LP: To me, Helen was the most difficult. And the chapter Those Places I've Been was put in last, at the suggestion of the editor, after the book was sold. She said, "I don't think I know Helen enough," which was a very excellent observation. Amy was my generation so I could think about her in that way, I was imagining my great-grandmother as Rose and creating her life, and then Ginger, the alcoholic, was so fascinating to me, and Helen got a little bit lost. So I started thinking about her and it turns out she does have a very interesting, sad story.
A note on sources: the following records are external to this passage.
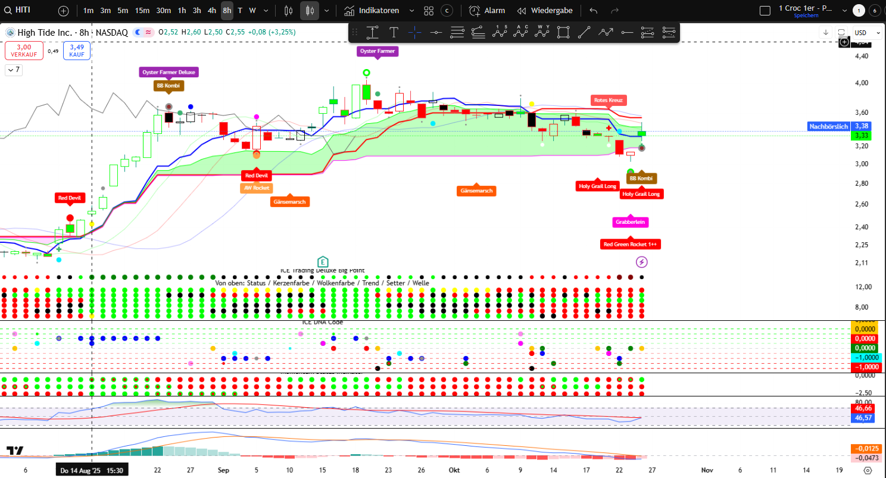Click the undo arrow

pyautogui.click(x=593, y=11)
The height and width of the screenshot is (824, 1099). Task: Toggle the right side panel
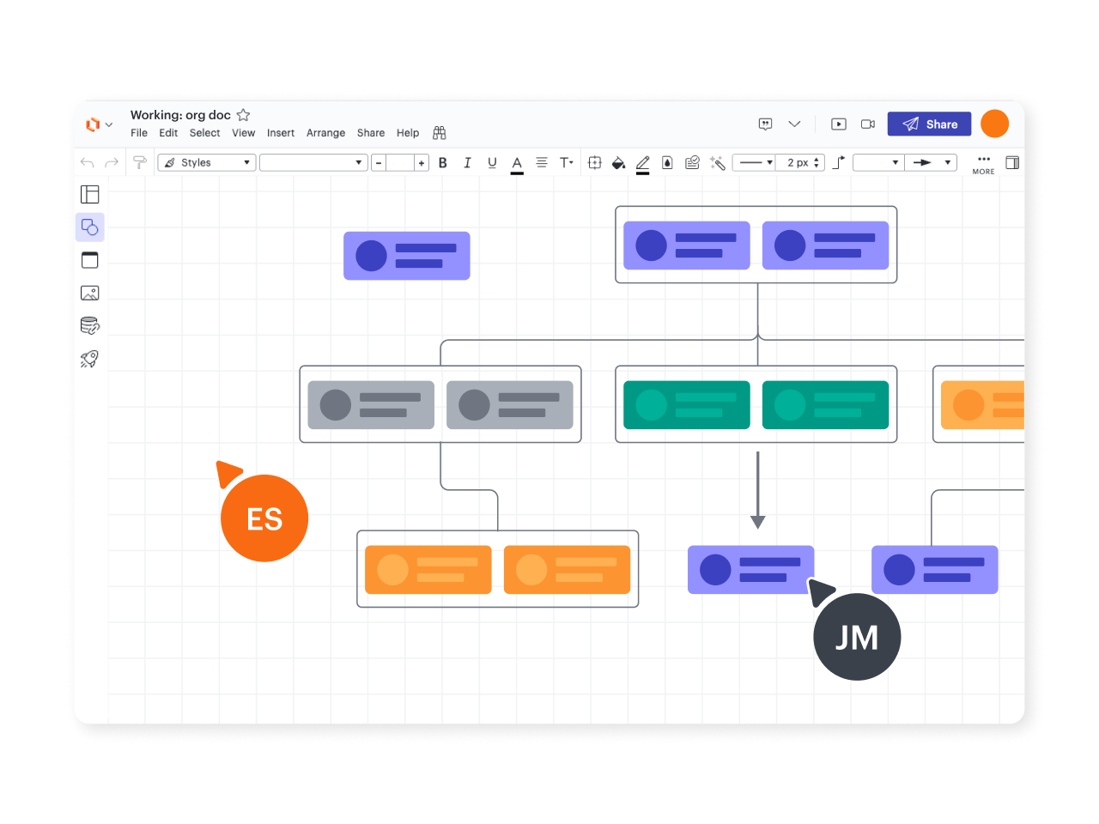1012,162
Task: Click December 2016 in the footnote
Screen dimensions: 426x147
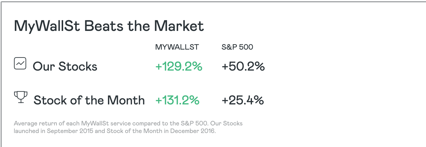Action: tap(193, 131)
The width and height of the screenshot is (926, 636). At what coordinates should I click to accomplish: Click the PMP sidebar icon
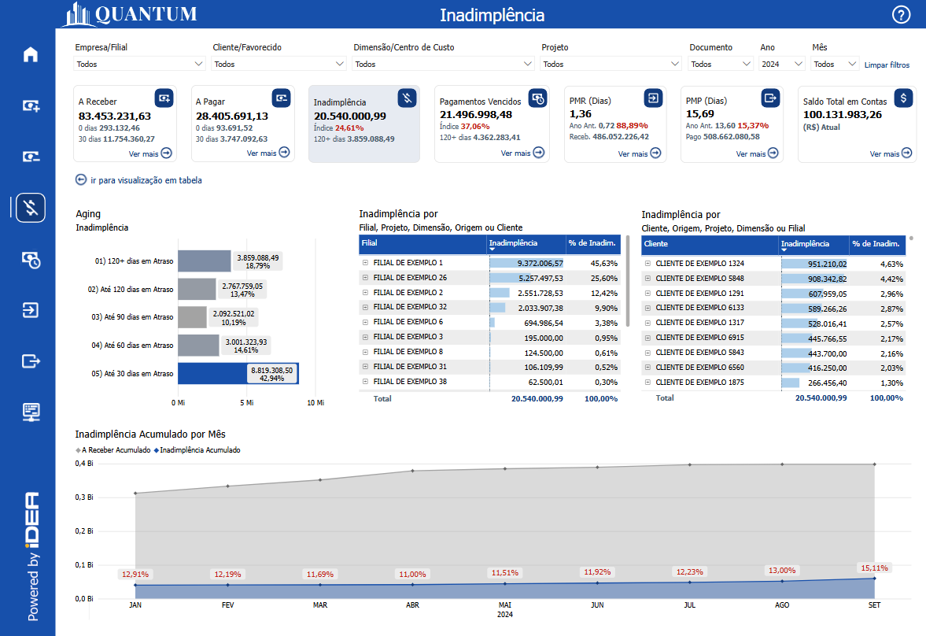click(x=31, y=361)
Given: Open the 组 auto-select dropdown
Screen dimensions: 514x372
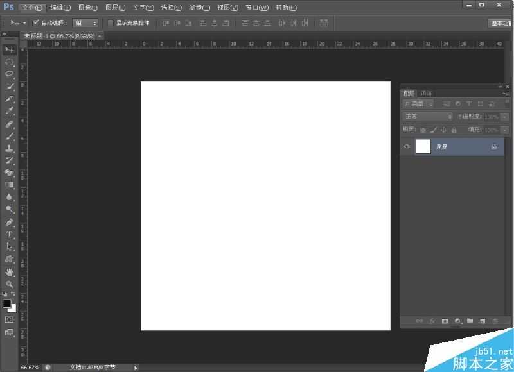Looking at the screenshot, I should (x=85, y=22).
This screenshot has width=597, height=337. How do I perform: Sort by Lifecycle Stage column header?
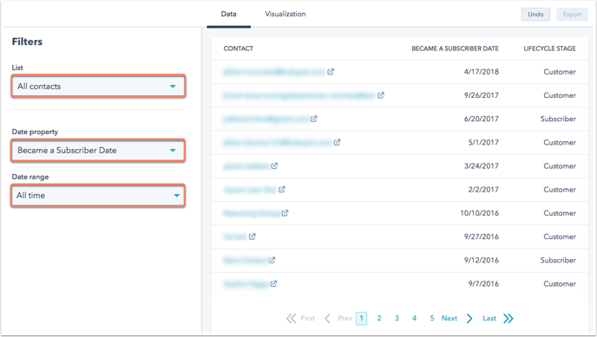(549, 49)
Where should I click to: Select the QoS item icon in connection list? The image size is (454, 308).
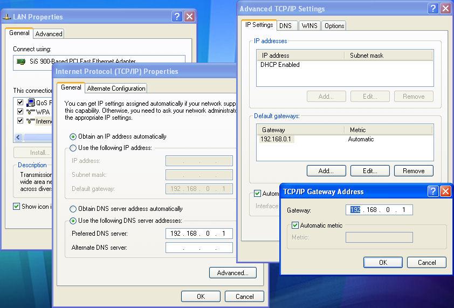pos(31,102)
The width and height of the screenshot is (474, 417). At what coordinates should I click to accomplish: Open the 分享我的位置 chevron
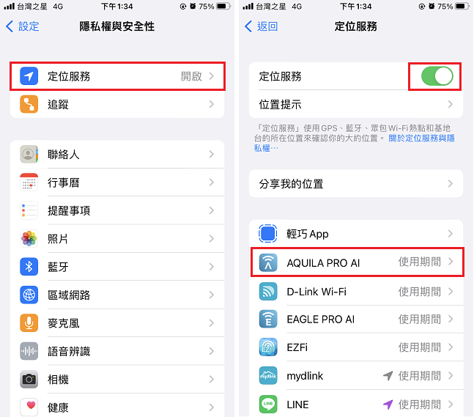point(450,183)
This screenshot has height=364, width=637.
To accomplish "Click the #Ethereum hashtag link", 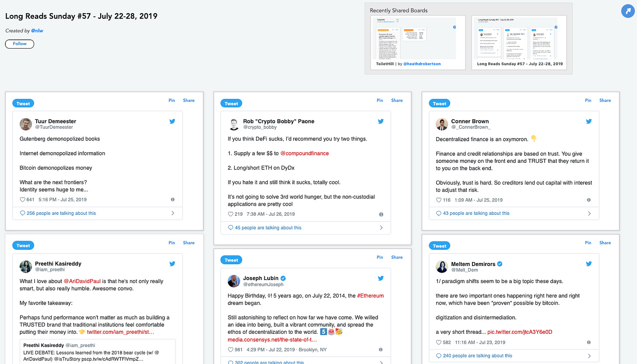I will 370,296.
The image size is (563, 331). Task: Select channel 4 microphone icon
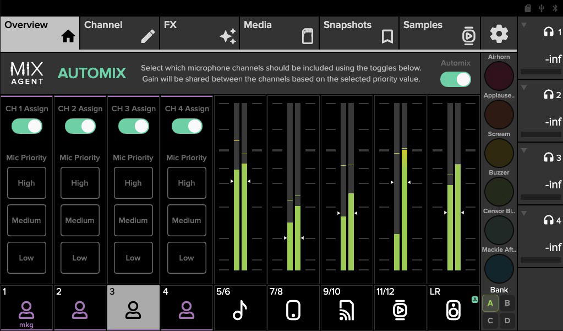[x=187, y=308]
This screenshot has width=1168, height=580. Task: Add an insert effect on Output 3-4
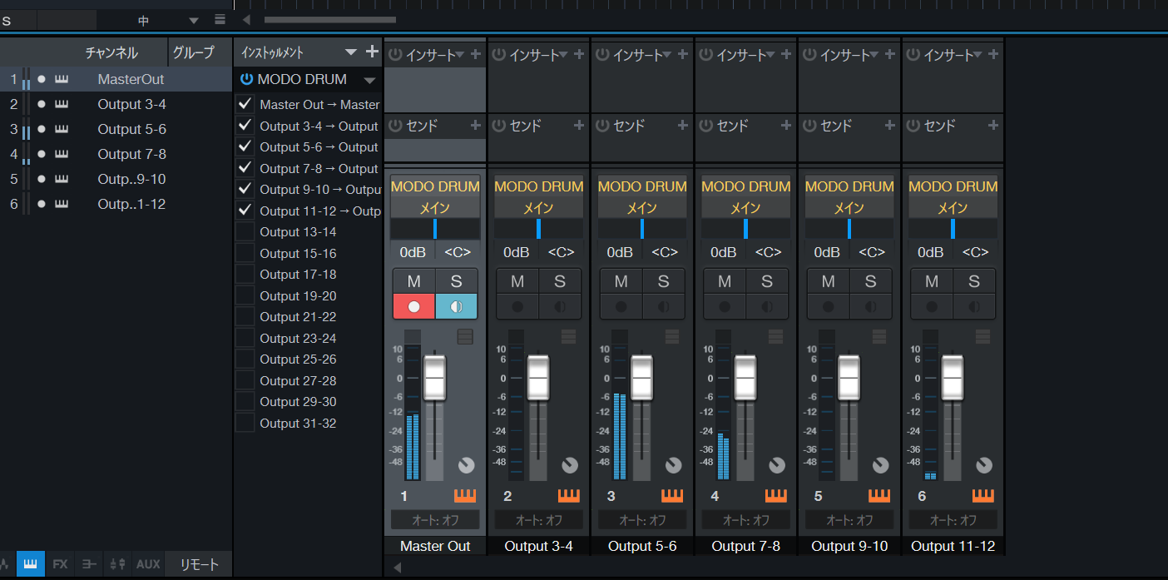pos(579,55)
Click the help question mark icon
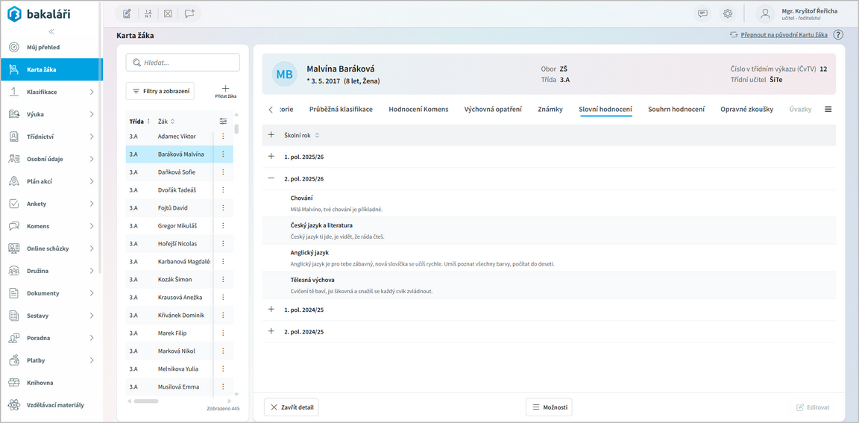Image resolution: width=859 pixels, height=423 pixels. click(838, 35)
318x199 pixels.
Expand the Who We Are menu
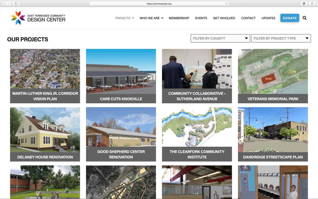[151, 18]
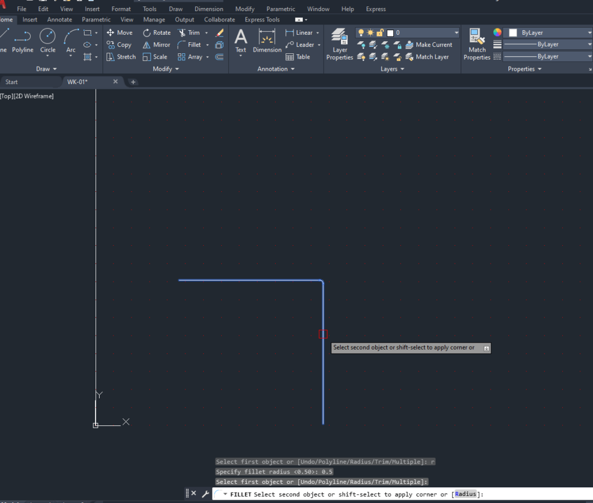This screenshot has height=503, width=593.
Task: Switch to the Annotate ribbon tab
Action: [x=60, y=20]
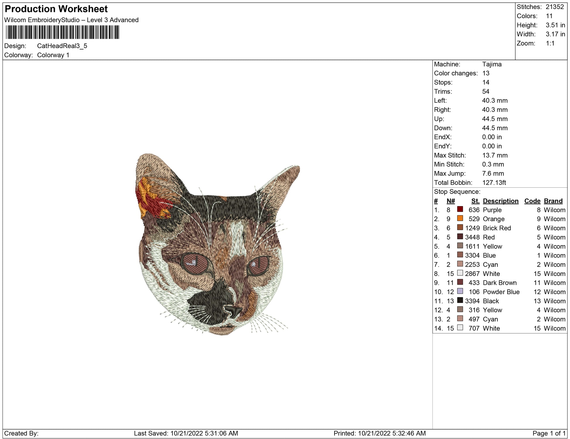
Task: Click the Page 1 of 1 footer text
Action: pyautogui.click(x=549, y=433)
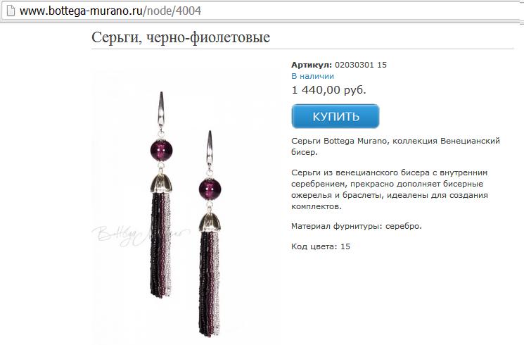524x345 pixels.
Task: Click the 1 440,00 руб. price
Action: pos(329,89)
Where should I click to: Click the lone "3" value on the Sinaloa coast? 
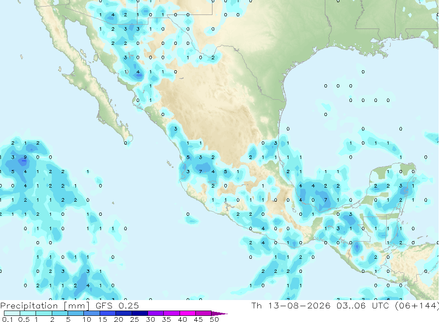point(176,129)
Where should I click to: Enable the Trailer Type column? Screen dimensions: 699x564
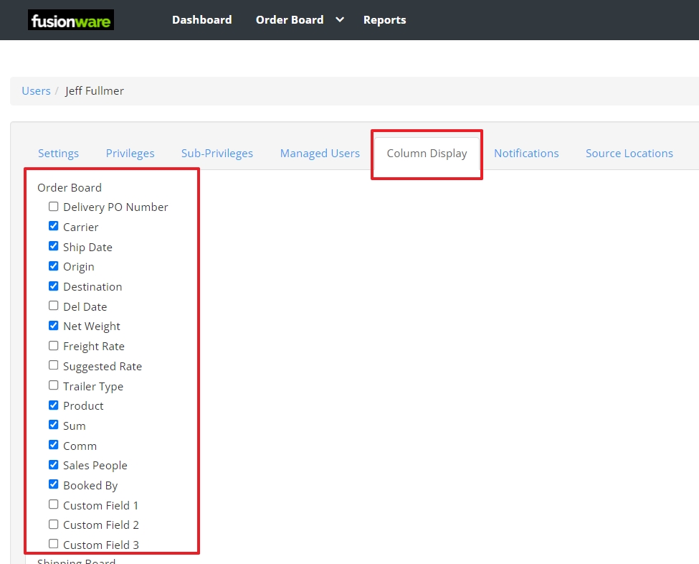pyautogui.click(x=53, y=385)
I speak at a lot of book clubs, and that chapter where she has the suitcases and can't quite bring herself to leave, people often mention that as one of the saddest moments and one of the most telling parts of the book.
Folio: Do you see A Year and a Day as an answer to some larger cultural question that is being addressed?
LP: A Year and a Day arose in my life from two different things. One is that my mother is still alive, but her mother died when she was thirteen and that death - it wasn't a suicide - had immense ramifications for my mother through her whole life and even for me. It was this thing that we never talked about. The other thing that made me write A Year and a Day was that my thirty-seven-year-old husband died abruptly of a heart attack so I had this experience of sudden loss the way Alice does. What I learned after that was people have a really hard time talking about death and understanding it. Nobody understands it, but people can't talk about it, and I just felt I needed to and I couldn't talk about it in my own exact experiences, so I created Alice as a way to explore that. Because even though Alice's question after her mother commits suicide is, "Why did my mother commit suicide?" it's really so much greater a question, which is, "Why do people die?" And there's no answer to that. Obviously, there's a biological answer, but that's not really very satisfying.
Folio: This is our last question. In both novels, food is a gateway for communication. Is this motif deliberate or an element that naturally evolved from your writing?
LP: That's an interesting comment and a good way of putting it. Maybe this is what I love most about writing, about how magical it can be. I love Thanksgiving and I love cooking and I've already started planning all my fifteen side dishes. So I put that in there because I'm interested in it but then it takes on greater meaning and serves these other purposes. And that is what I really love about writing, how the subconscious mind works things out in a miraculous kind of way.